**DIRECTION:** Could you rewrite only the lines from the start through the line containing "[x=833, y=62]", inclusive, swapping "Instruction" for "Command" and leaving everything else unchanged?

**GIVEN RECORDS:**
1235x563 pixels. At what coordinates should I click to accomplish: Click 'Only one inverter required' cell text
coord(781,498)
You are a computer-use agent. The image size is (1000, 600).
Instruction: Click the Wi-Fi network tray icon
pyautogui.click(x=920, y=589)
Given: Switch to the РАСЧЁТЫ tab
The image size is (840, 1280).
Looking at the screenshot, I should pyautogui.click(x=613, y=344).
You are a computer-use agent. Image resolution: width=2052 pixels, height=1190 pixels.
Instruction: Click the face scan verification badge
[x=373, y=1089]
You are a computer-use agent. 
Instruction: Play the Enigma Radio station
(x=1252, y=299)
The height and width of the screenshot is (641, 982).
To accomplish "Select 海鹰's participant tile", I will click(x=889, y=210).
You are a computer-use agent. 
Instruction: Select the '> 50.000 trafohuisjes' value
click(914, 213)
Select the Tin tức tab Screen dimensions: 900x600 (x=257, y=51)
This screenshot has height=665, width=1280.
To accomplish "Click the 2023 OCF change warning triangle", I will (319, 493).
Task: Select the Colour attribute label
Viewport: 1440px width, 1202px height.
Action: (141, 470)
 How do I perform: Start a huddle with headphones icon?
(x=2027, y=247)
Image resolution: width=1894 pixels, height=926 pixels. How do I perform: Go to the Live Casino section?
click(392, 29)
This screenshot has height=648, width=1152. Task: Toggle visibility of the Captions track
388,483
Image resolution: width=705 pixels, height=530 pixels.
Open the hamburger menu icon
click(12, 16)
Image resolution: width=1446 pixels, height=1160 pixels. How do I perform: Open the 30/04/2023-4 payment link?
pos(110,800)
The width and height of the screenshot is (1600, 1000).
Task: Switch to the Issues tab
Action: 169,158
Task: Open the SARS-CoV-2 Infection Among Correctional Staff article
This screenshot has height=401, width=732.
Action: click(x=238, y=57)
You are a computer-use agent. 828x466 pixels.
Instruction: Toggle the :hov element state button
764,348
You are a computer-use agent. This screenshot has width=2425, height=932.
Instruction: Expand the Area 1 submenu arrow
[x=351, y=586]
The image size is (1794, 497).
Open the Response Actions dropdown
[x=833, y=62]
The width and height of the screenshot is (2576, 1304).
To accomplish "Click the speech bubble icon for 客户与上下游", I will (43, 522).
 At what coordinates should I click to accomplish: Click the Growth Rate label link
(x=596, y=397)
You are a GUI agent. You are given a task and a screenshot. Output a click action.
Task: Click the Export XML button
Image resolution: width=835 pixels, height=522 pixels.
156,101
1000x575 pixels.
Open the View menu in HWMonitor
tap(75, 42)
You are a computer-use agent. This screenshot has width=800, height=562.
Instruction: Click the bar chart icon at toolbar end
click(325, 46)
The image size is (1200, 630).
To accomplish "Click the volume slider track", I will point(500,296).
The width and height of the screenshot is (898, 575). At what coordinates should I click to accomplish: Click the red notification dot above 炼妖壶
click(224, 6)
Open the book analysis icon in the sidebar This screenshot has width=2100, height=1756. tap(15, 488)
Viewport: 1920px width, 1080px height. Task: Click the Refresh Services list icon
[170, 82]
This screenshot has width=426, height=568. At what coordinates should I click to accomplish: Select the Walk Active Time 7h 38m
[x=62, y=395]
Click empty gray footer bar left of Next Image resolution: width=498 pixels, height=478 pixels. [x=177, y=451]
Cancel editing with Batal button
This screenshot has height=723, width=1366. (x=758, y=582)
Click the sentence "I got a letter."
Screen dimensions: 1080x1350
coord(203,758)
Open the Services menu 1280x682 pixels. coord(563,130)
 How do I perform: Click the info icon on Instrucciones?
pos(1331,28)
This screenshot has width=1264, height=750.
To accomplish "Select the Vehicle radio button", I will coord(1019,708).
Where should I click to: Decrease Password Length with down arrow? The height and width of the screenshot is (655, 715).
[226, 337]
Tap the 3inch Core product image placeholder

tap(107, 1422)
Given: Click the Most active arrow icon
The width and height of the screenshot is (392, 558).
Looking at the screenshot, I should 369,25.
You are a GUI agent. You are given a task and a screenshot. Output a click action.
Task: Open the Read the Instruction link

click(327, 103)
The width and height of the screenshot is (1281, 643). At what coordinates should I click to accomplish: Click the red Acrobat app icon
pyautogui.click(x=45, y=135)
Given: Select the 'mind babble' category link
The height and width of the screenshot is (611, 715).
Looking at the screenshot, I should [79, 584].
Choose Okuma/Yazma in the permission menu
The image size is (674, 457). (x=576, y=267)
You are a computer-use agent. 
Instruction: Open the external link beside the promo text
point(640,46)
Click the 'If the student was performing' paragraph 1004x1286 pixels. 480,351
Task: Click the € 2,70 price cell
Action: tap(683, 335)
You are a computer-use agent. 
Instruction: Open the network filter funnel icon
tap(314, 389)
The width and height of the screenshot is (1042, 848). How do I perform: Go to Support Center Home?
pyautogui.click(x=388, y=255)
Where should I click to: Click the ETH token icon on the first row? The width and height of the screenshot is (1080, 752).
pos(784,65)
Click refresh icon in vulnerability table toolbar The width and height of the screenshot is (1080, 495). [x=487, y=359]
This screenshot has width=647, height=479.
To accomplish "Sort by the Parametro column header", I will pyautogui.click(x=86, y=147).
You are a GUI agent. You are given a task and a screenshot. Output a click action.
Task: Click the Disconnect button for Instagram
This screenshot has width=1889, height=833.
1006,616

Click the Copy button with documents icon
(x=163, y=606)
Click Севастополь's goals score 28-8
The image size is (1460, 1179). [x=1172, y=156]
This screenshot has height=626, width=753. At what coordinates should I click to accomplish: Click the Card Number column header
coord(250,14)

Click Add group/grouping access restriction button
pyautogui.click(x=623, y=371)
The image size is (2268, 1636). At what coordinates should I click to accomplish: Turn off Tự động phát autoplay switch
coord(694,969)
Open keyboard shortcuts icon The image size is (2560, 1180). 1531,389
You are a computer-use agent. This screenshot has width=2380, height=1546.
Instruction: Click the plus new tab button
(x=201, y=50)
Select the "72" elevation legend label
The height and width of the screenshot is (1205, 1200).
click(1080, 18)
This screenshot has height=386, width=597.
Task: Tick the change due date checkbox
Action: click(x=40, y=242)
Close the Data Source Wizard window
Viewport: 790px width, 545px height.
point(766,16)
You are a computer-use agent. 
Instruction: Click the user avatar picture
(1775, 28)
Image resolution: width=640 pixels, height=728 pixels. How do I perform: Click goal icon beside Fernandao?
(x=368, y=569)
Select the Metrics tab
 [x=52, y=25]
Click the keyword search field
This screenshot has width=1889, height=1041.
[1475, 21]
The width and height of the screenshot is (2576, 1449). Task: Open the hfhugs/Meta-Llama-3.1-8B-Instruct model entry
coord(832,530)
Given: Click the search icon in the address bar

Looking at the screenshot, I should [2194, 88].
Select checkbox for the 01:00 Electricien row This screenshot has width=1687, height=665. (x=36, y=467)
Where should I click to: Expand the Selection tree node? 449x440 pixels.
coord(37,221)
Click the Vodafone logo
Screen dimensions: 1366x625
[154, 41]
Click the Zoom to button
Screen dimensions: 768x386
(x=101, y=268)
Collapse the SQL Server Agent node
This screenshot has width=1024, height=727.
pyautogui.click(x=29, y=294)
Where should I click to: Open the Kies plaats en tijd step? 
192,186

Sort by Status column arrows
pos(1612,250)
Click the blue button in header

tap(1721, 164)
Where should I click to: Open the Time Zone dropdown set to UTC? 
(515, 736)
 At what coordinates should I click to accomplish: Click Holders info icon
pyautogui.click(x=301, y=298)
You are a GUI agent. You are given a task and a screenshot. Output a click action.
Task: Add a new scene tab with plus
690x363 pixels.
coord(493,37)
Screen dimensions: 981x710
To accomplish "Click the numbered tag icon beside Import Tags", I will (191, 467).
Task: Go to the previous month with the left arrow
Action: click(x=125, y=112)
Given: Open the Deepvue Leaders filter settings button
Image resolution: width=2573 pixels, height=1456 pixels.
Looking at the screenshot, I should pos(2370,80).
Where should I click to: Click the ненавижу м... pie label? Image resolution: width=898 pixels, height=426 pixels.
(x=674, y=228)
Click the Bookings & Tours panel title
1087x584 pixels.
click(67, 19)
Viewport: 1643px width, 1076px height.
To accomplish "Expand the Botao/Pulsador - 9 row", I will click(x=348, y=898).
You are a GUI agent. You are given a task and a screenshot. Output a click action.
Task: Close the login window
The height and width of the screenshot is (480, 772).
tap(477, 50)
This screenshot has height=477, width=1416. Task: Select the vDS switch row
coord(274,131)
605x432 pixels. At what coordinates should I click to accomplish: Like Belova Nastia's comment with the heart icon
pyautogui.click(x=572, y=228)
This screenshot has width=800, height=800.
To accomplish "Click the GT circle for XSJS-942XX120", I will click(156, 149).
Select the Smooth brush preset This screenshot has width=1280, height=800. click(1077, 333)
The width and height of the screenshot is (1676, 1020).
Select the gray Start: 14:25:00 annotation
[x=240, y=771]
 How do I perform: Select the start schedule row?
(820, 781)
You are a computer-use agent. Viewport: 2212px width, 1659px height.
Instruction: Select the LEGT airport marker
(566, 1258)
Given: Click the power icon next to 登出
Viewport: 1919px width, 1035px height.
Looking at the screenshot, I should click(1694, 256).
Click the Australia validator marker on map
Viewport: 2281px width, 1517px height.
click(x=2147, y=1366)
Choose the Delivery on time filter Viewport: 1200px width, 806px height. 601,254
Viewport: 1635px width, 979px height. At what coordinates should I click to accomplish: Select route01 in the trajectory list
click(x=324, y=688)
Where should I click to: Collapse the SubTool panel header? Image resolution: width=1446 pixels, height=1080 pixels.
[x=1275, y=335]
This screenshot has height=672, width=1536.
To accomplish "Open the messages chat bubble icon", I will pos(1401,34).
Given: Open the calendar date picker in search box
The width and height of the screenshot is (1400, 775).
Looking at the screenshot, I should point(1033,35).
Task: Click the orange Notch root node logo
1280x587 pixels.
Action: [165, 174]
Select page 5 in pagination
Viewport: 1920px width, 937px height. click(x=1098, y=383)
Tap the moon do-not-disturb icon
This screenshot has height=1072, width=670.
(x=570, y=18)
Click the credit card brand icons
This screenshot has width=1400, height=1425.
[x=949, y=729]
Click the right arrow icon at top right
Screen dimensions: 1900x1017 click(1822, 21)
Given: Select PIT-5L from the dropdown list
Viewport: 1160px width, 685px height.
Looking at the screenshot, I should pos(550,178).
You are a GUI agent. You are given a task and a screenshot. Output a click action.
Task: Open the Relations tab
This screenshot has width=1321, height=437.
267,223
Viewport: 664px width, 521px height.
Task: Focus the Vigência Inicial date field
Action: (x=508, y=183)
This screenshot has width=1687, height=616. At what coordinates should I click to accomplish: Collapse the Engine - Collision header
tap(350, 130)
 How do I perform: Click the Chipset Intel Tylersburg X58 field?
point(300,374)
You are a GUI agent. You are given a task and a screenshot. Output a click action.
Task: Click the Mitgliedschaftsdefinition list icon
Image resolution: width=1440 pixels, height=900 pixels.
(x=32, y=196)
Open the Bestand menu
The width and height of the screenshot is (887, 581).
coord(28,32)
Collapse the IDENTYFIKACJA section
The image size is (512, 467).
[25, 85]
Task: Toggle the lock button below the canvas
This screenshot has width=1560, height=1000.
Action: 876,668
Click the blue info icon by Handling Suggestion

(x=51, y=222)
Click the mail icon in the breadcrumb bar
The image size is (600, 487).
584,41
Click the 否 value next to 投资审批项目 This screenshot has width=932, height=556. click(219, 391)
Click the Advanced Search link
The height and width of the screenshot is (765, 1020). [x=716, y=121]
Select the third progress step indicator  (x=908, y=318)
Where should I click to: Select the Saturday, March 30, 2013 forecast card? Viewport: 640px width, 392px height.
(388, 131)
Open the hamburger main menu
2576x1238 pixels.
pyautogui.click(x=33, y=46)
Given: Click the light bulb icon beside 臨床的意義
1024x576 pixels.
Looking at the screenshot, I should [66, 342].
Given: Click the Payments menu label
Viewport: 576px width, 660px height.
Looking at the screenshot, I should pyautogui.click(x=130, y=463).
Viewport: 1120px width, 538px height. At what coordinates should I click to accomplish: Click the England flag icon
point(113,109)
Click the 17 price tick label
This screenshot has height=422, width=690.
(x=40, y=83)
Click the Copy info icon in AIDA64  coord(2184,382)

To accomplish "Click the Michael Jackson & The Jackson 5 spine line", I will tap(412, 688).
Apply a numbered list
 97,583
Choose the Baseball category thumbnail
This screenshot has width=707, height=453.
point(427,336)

**RESULT OF THIS EXERCISE:**
1235x563 pixels. At what coordinates should I click to accomplish: Click 'Only one inverter required' cell text
coord(781,498)
You are a computer-use agent. The image size is (1000, 600).
Command: Click the Wi-Fi network tray icon
pyautogui.click(x=920, y=589)
Given: Switch to the РАСЧЁТЫ tab
The image size is (840, 1280).
Looking at the screenshot, I should pyautogui.click(x=613, y=344).
You are a computer-use agent. Image resolution: width=2052 pixels, height=1190 pixels.
Command: Click the face scan verification badge
[x=373, y=1089]
You are a computer-use agent. 
Command: Play the Enigma Radio station
(x=1252, y=299)
The height and width of the screenshot is (641, 982).
To accomplish "Select 海鹰's participant tile", I will click(x=889, y=210).
You are a computer-use agent. 
Command: Select the '> 50.000 trafohuisjes' value
click(914, 213)
Select the Tin tức tab Screen dimensions: 900x600 (x=257, y=51)
This screenshot has height=665, width=1280.
To accomplish "Click the 2023 OCF change warning triangle", I will (319, 493).
Task: Select the Colour attribute label
Viewport: 1440px width, 1202px height.
Action: (141, 470)
 How do I perform: Start a huddle with headphones icon?
(x=2027, y=247)
Image resolution: width=1894 pixels, height=926 pixels. How do I perform: Go to the Live Casino section?
click(392, 29)
This screenshot has height=648, width=1152. Task: Toggle visibility of the Captions track
388,483
Image resolution: width=705 pixels, height=530 pixels.
Open the hamburger menu icon
click(12, 16)
Image resolution: width=1446 pixels, height=1160 pixels. How do I perform: Open the 30/04/2023-4 payment link?
pos(110,800)
The width and height of the screenshot is (1600, 1000).
Task: Switch to the Issues tab
Action: 169,158
Task: Open the SARS-CoV-2 Infection Among Correctional Staff article
This screenshot has height=401, width=732.
Action: click(x=238, y=57)
You are a computer-use agent. 828x466 pixels.
Command: Toggle the :hov element state button
764,348
You are a computer-use agent. This screenshot has width=2425, height=932.
Command: Expand the Area 1 submenu arrow
[x=351, y=586]
The image size is (1794, 497).
Open the Response Actions dropdown
[x=833, y=62]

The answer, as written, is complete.